全7編、途切れることなく掲載されてたようですが、これって各執筆陣の締め切りってどうなってたんでしょう。何となく、全員一斉に書いてたようには思えないんですよねえ。順々に、他の人が書いたものを見て自分も書き進めていったのではないかと。
というのは、どんどんメチャクチャになっていくんですよ(笑)。大沢在昌「幼な馴染み」、石田衣良「池袋⇔亀有エクスプレス」、今野敏「キング・タイガー」、ここまでは非常にまとも、いってみれば真っ当な普通の小説です。両さんもただ変わり者の警官という程度で、『こち亀』として読むならば全然おとなし過ぎる。ダルジールとかフロストとか、破天荒刑事の出てくるミステリは多いですからね。このくらいじゃちっとも驚かない。

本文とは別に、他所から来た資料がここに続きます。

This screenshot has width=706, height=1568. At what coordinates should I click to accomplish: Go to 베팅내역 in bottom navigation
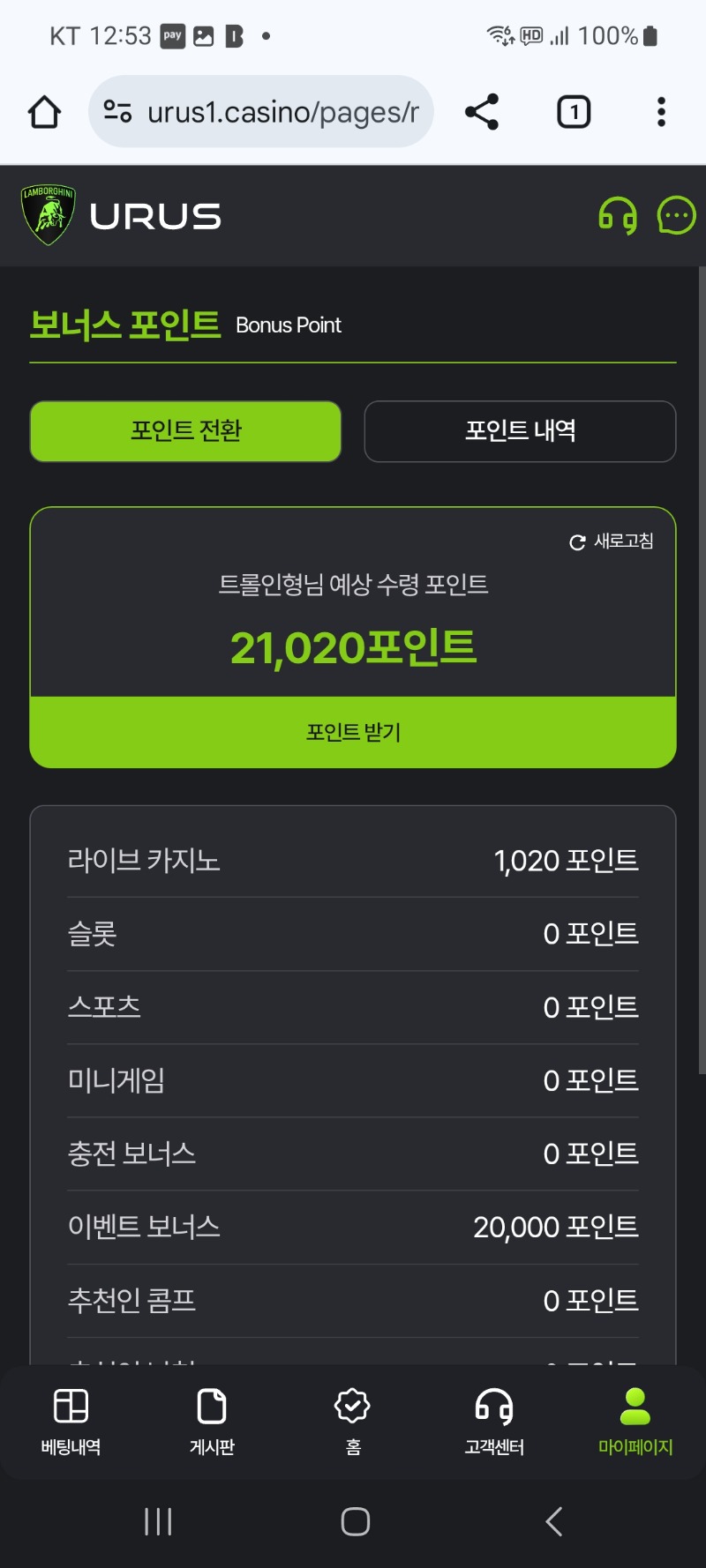point(71,1421)
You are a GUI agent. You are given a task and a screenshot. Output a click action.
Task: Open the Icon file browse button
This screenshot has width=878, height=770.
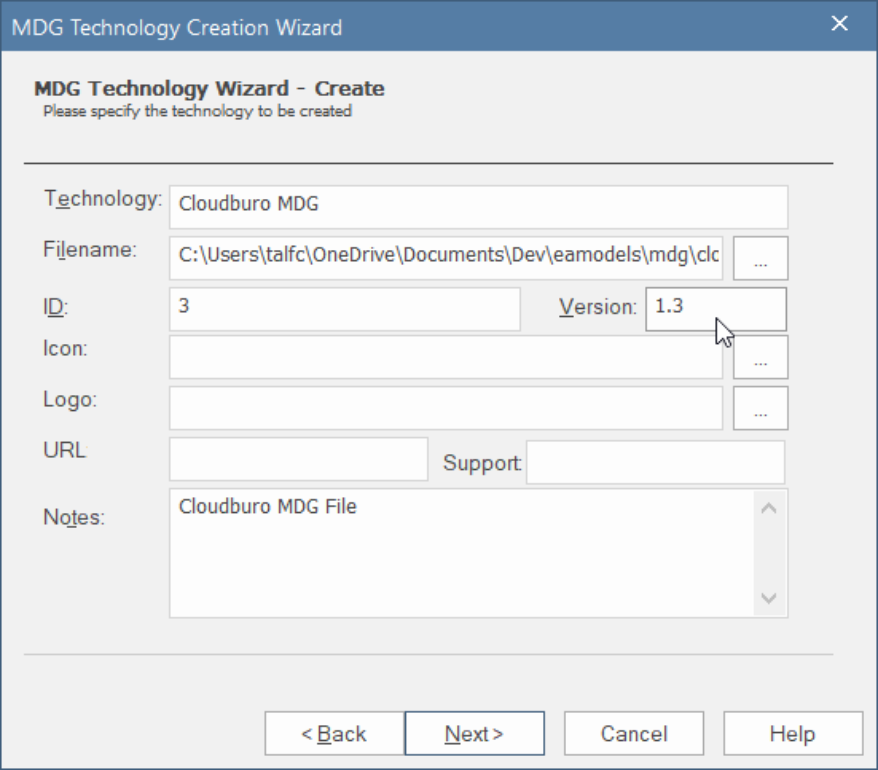(760, 357)
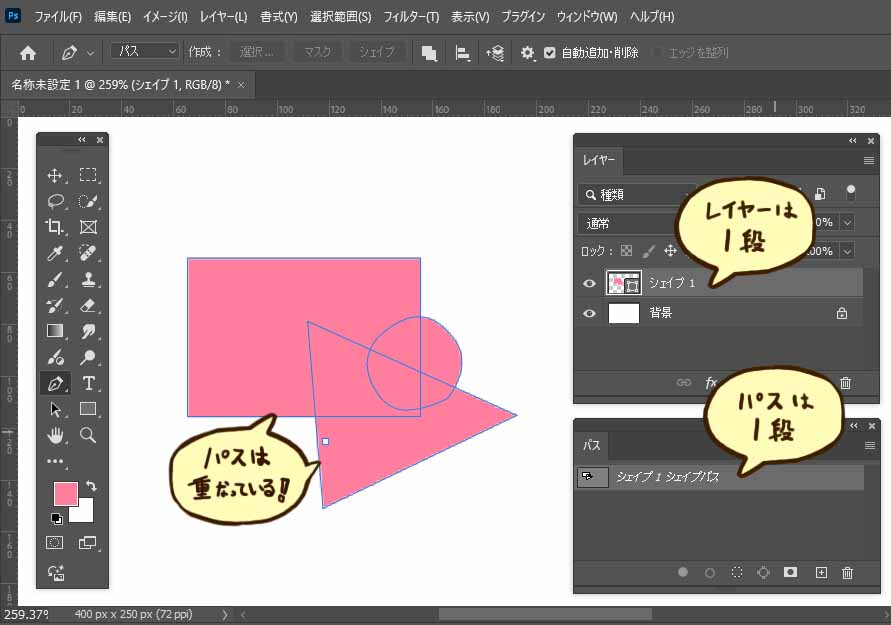Image resolution: width=891 pixels, height=625 pixels.
Task: Select the Horizontal Type tool
Action: pyautogui.click(x=88, y=383)
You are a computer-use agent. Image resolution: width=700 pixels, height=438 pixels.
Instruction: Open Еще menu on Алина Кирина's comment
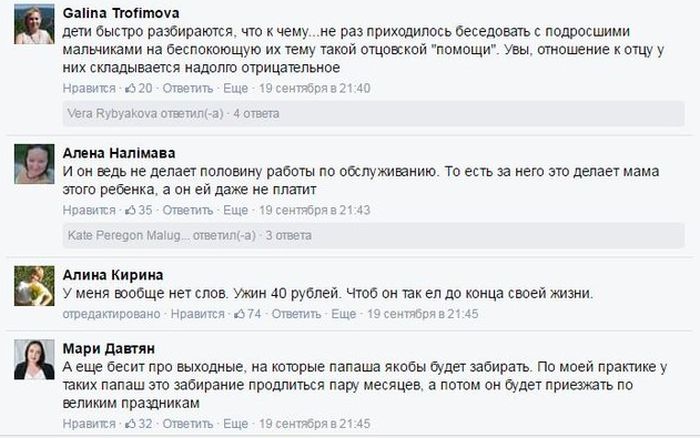(344, 313)
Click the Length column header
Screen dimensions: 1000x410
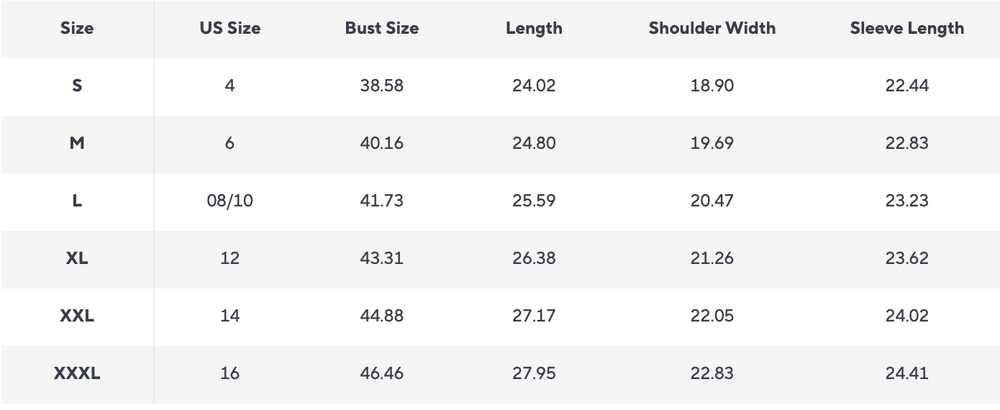point(534,28)
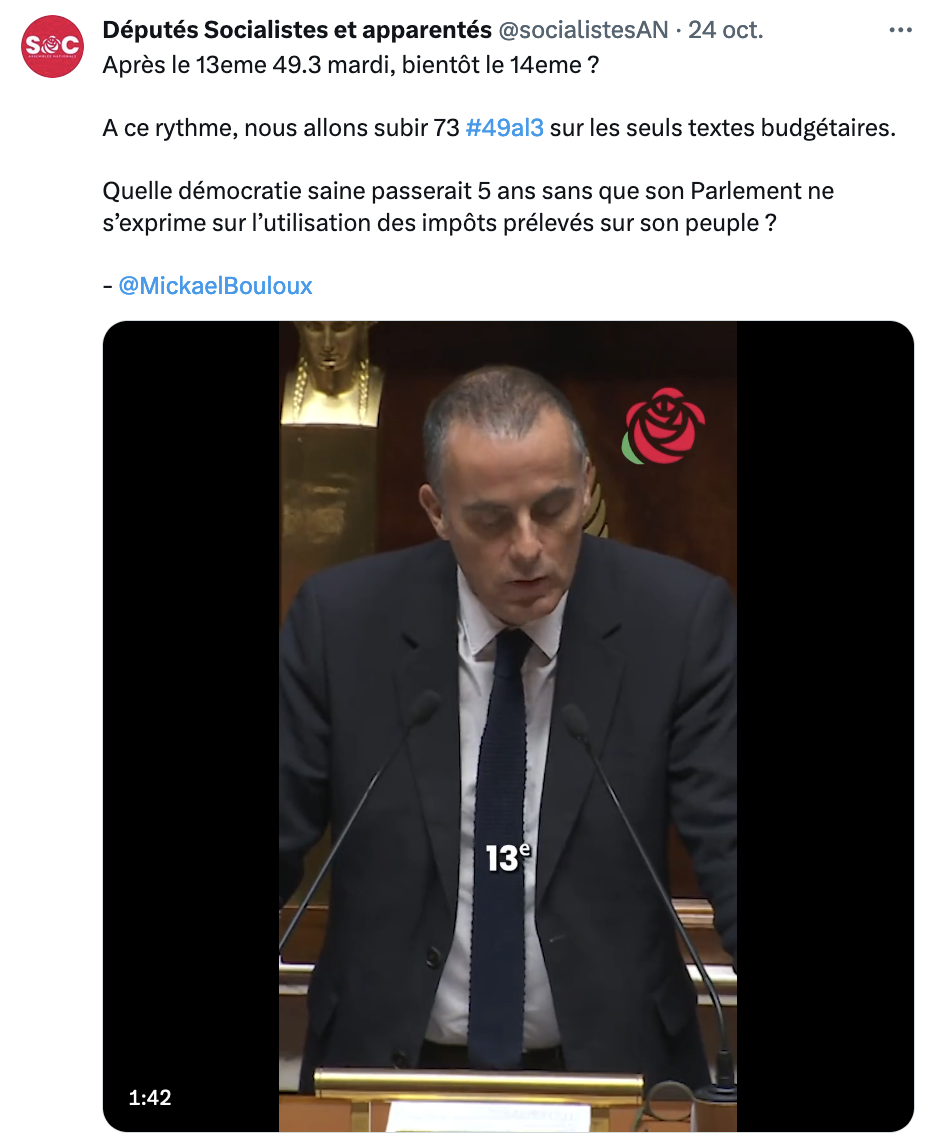Image resolution: width=936 pixels, height=1146 pixels.
Task: Click the paragraph starting 'Quelle démocratie saine'
Action: pos(468,207)
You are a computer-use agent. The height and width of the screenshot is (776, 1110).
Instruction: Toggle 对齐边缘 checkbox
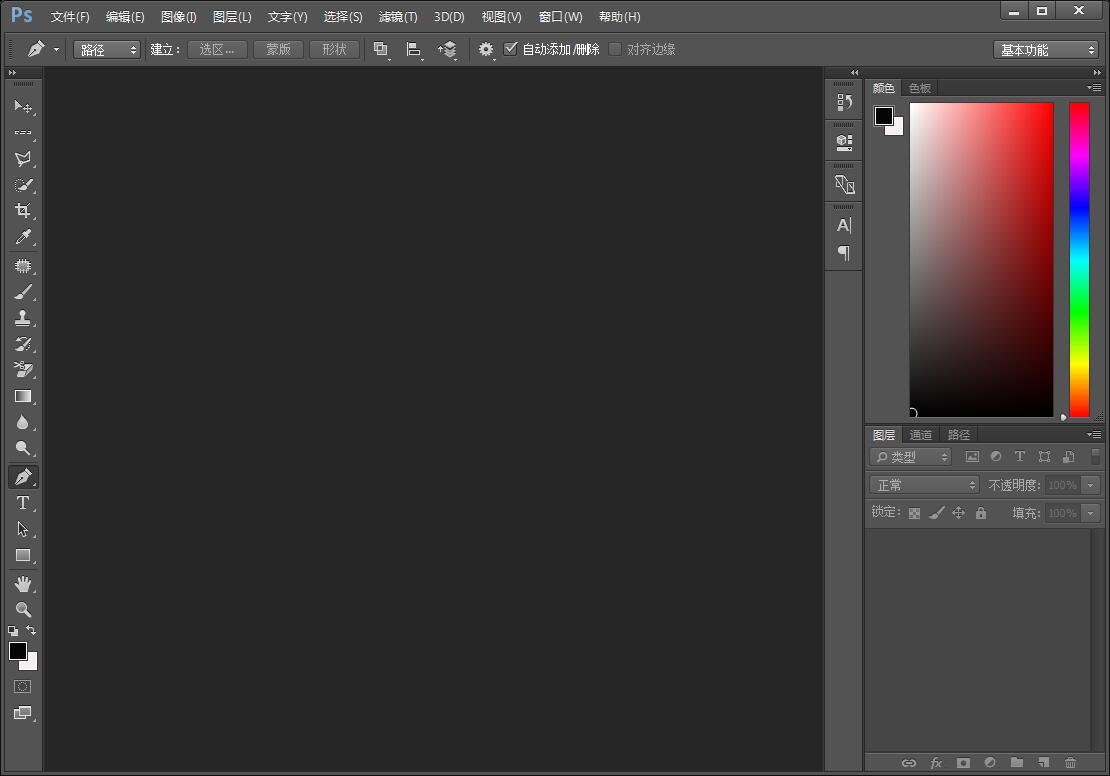[615, 49]
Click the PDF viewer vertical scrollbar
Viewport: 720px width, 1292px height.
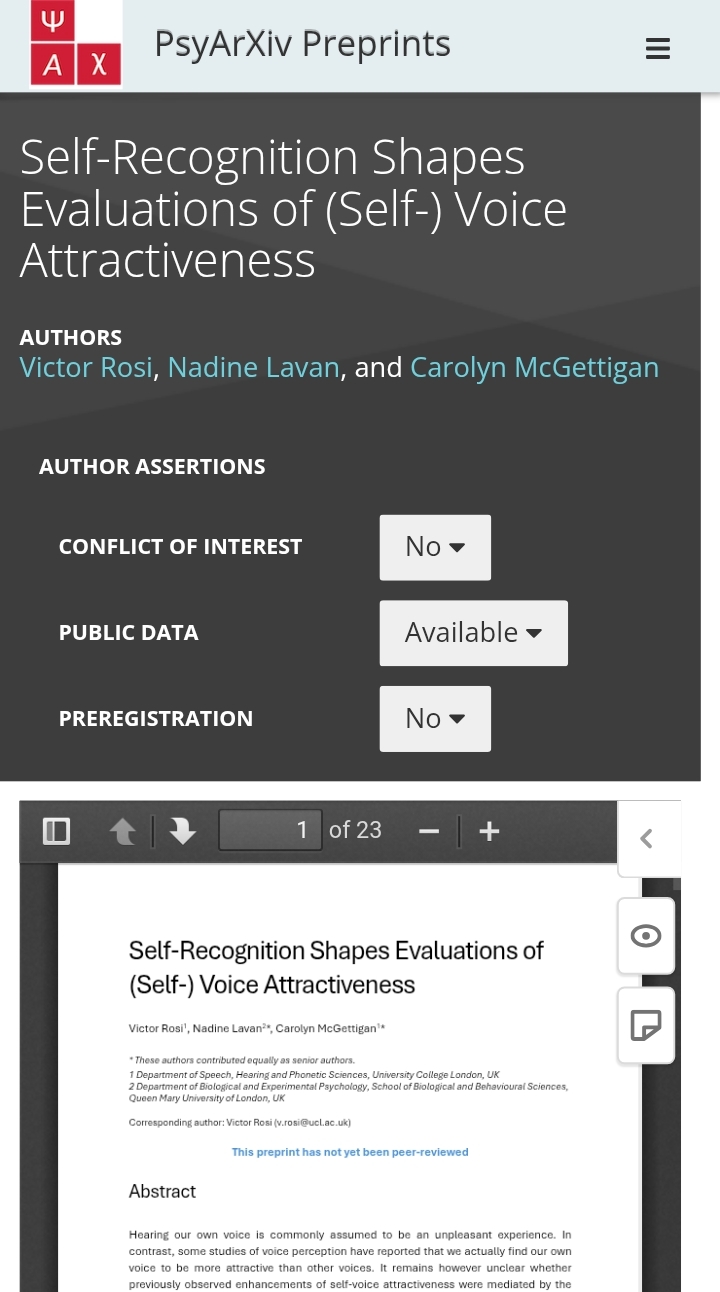click(x=676, y=885)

それが、柴田よしき「一杯の賭け蕎麦」からおかしくなってきます(笑)。ここで初めて両さん以外の『こち亀』メンバー、中川・秋本両巡査が登場するんですね。続くは京極夏彦、「ぬらりひょんの褌」で更にヒートアップ。そして逢坂剛「決闘、二対三!の巻」、東野圭吾「目指せ乱歩賞!」へとなだれ込んでいく訳です。この後半4編は前半に比べて『こち亀』度(笑)が格段に上がっておりますが、しかし紛れもなく柴田よしきは柴田よしき、京極夏彦は京極夏彦。まさに「融合」です。お見事!(……しかし京極さん、この話は、全国の関口巽ファンが読んだら泣くぞ!)
さてこの本、冒頭に引いた西上氏の解説を読んでみると、普通のミステリ好きとは違う層が買うことも念頭に置いてるんだなというのがよく判りますね。『こち亀』は好きだけどミステリはよく知らん、という人のために、日本推理作家協会とは何なのか、参加メンバー7人はどういう作家なのか、が懇切丁寧に説明してあるんです。


 亀有公園で開かれた『こち亀』祭りに参加した、七軒の出店の味はいかがだったろうか。気に入った方は、各「本店」をぜひとも訪れてほしい。そこには出店では味わえない、さまざまな味を持つ、豊富なメニューが用意されているからだ。このアンソロジーがきっかけとなり、読者の方々の味覚が、より一層豊かなものに広がれば幸いである。